::: RECORDS SUPPLIED :::

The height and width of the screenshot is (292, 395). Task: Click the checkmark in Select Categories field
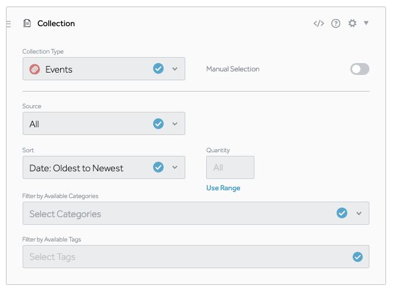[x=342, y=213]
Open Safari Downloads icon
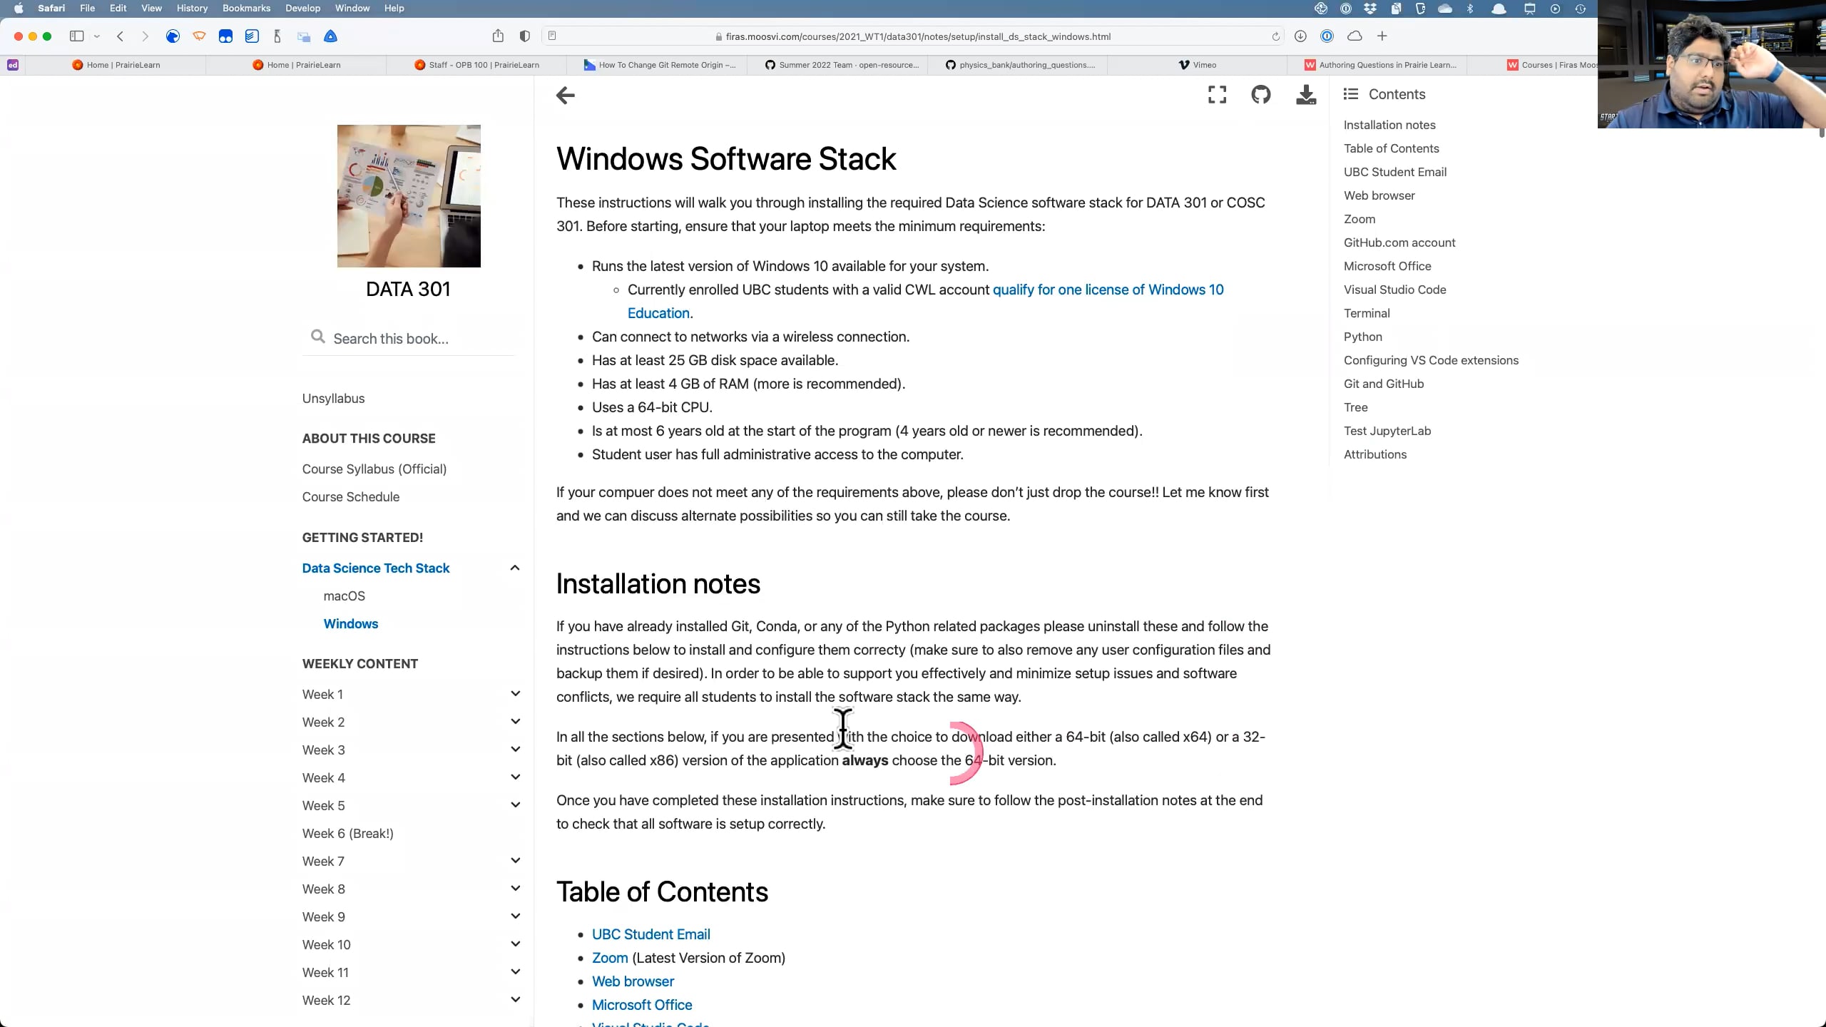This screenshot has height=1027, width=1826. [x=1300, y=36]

:::
::: RECORDS SUPPLIED :::

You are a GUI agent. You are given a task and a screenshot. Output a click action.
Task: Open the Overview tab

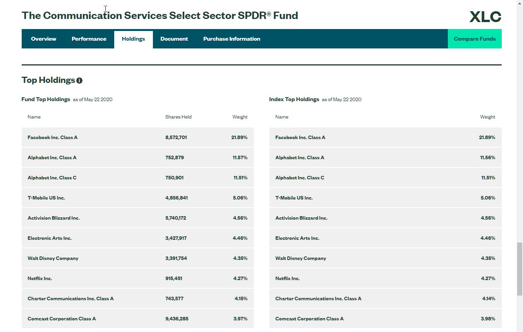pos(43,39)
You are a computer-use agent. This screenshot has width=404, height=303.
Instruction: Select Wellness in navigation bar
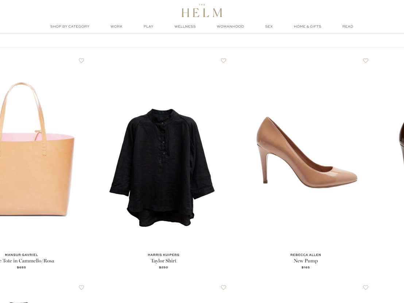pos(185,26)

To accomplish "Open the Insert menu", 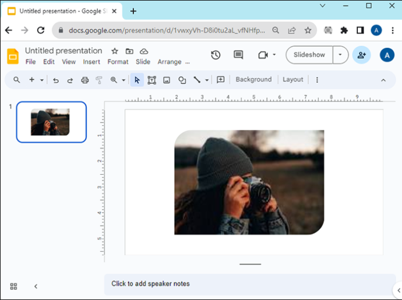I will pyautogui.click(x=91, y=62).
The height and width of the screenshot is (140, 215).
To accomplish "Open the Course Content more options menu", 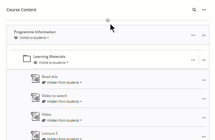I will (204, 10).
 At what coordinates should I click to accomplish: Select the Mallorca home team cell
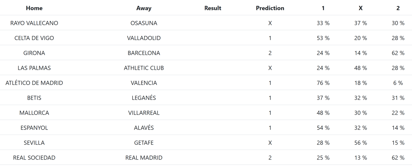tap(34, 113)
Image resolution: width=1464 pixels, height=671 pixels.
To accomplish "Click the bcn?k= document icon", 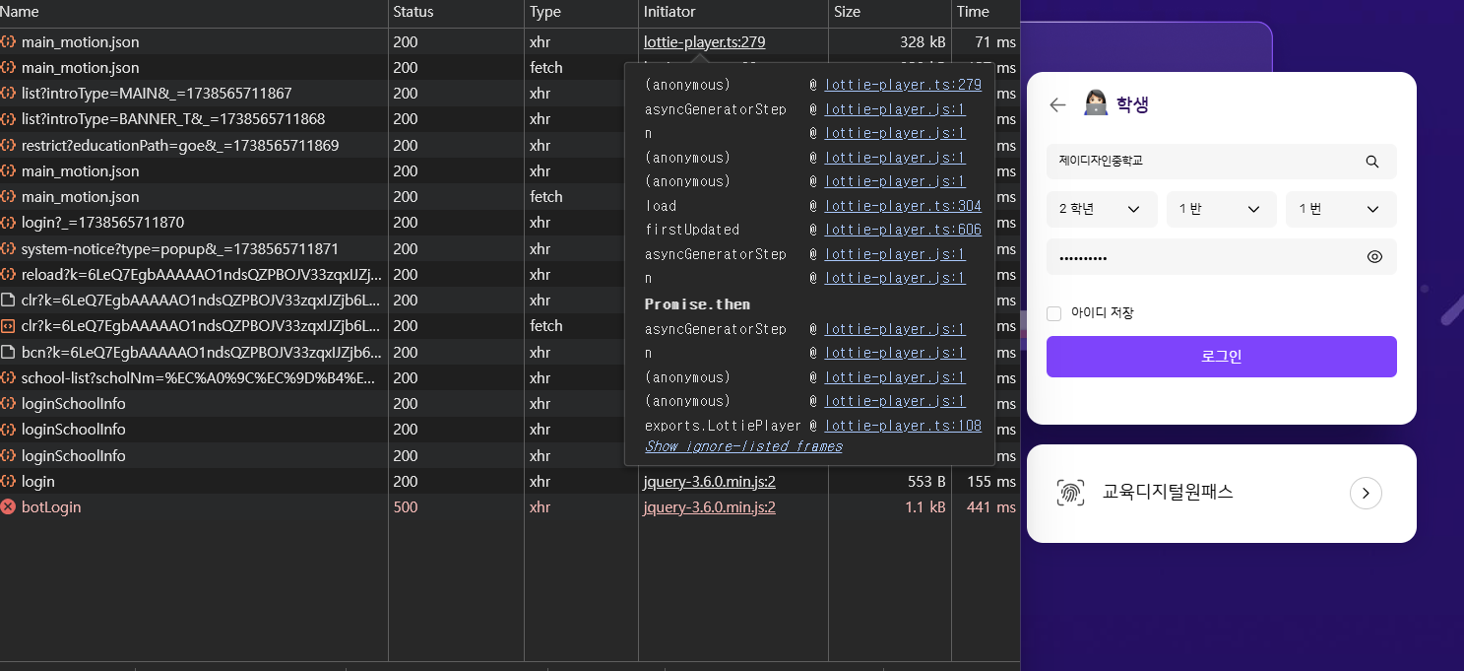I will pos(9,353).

:::
::: RECORDS SUPPLIED :::

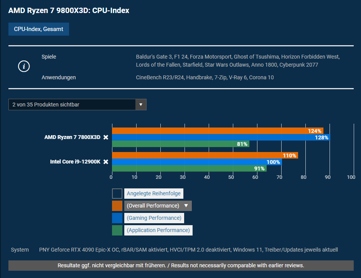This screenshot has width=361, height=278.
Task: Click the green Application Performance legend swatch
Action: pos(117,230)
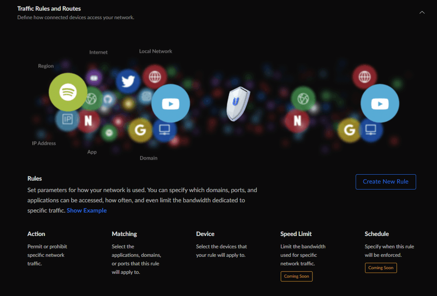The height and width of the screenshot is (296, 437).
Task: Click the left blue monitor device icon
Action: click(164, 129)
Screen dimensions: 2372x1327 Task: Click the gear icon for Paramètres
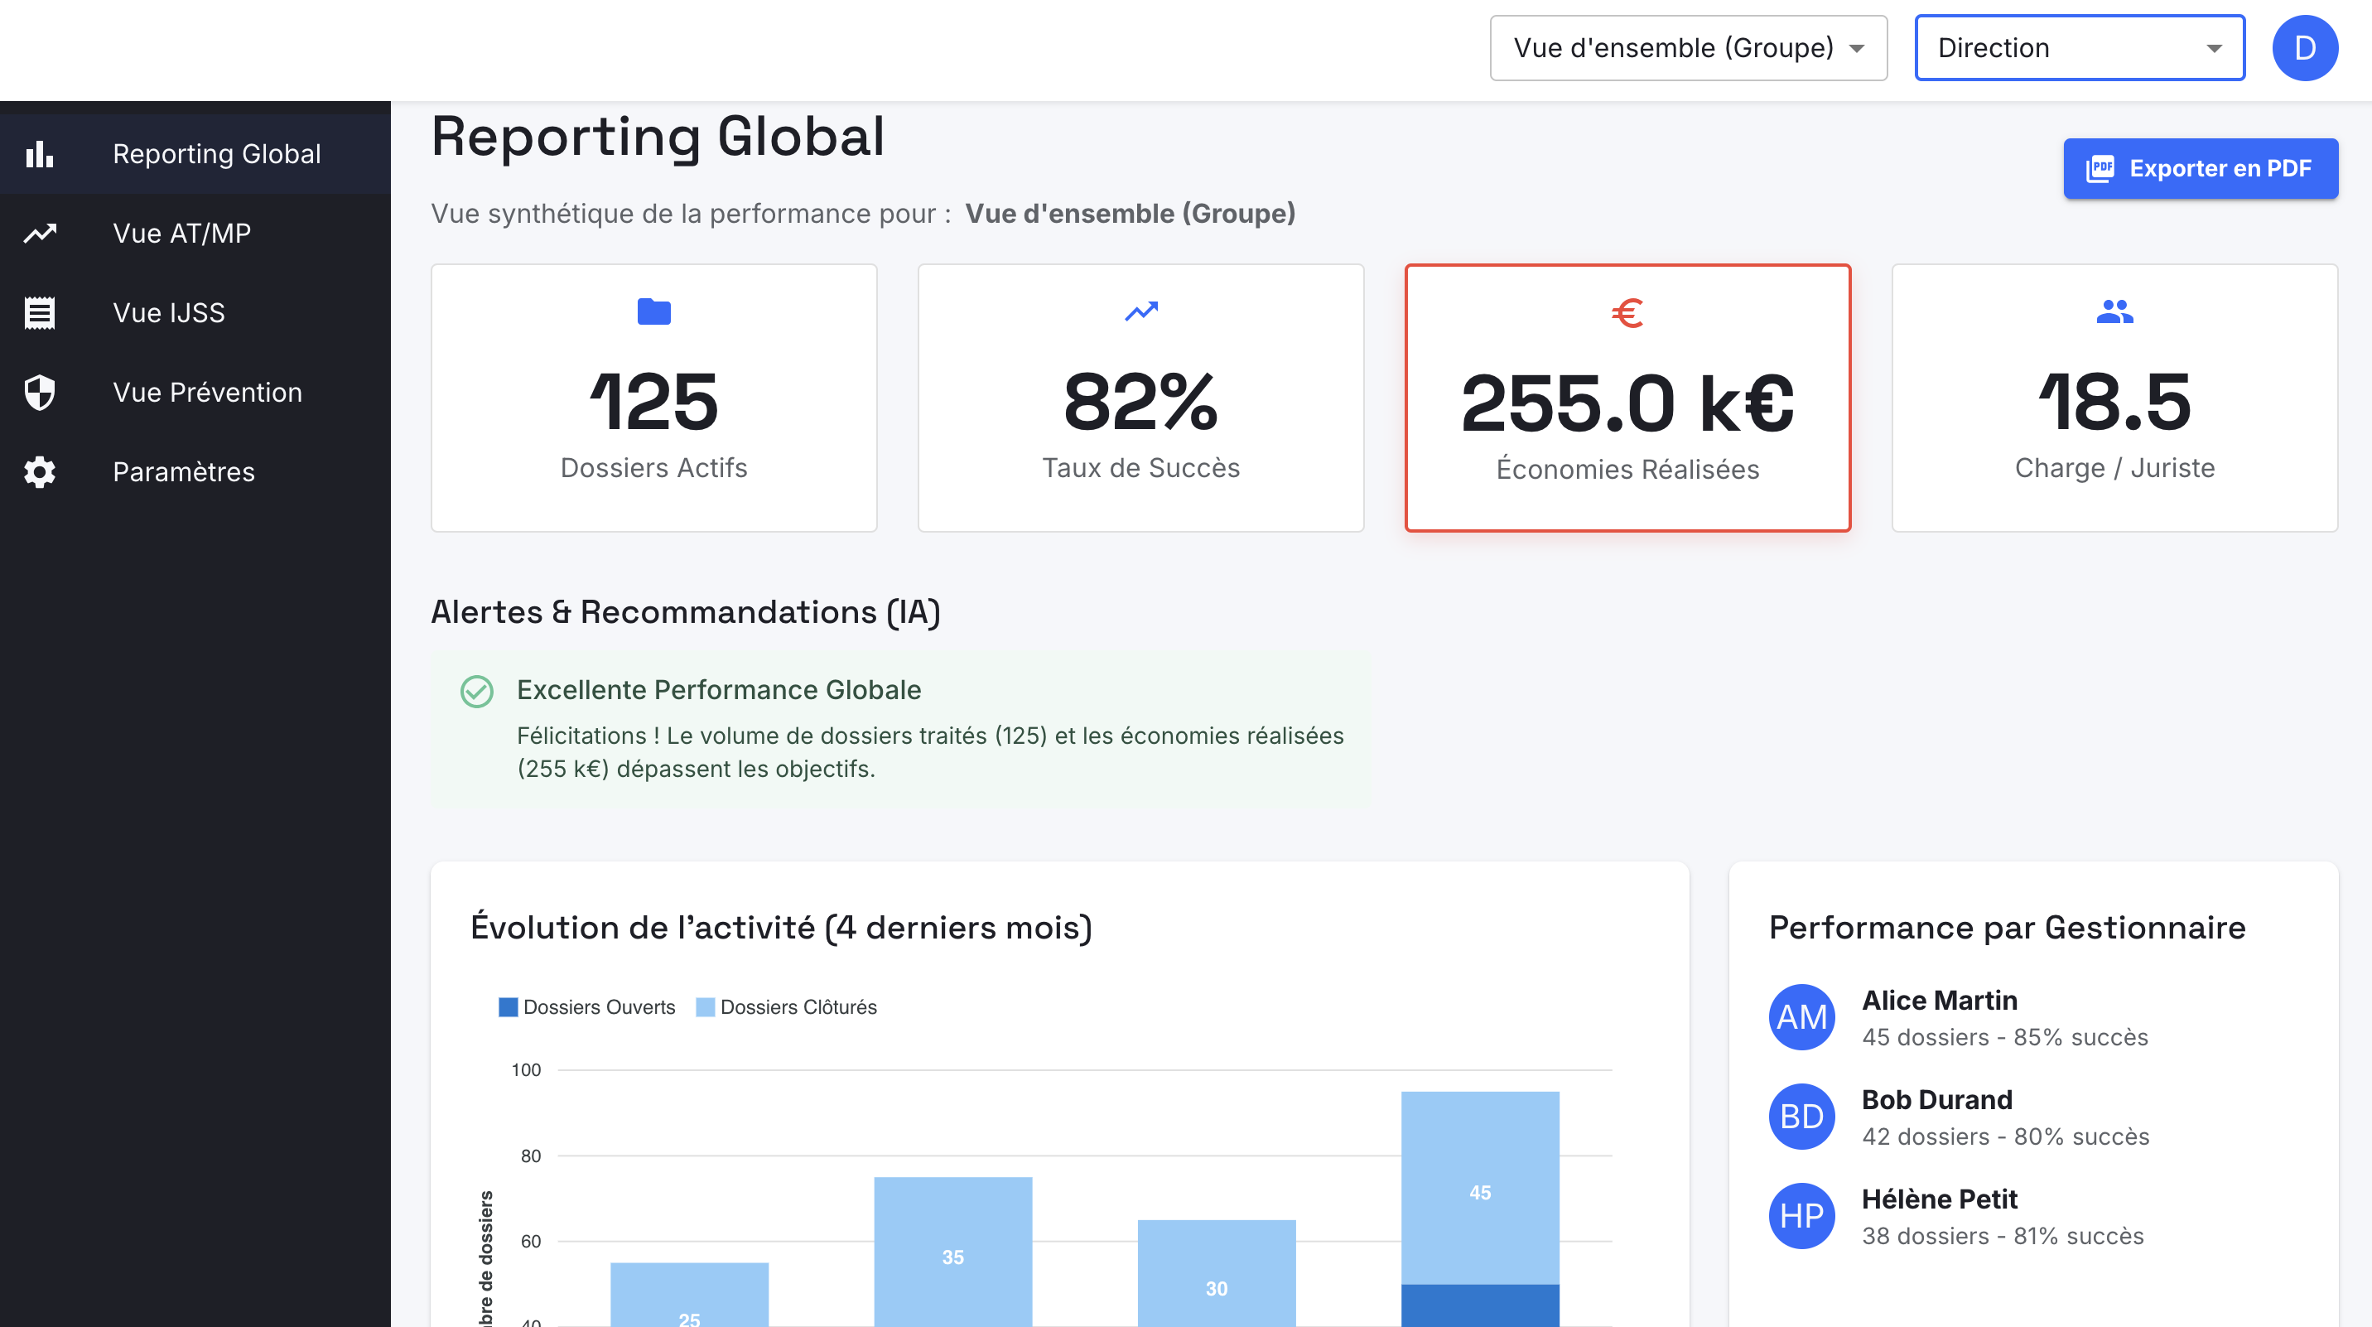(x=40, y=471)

:::

THE REQUEST
Output the lines starting with the one that contains "The height and width of the screenshot is (292, 395)." and ending with the one that contains "This screenshot has height=1027, width=1826.", both included, reproducing them exactly. Leave out the pictures.

COMPLETE RESPONSE
The height and width of the screenshot is (292, 395). Task: Click the checkmark in Select Categories field
[x=342, y=213]
Open Safari Downloads icon
This screenshot has height=1027, width=1826. [x=1300, y=36]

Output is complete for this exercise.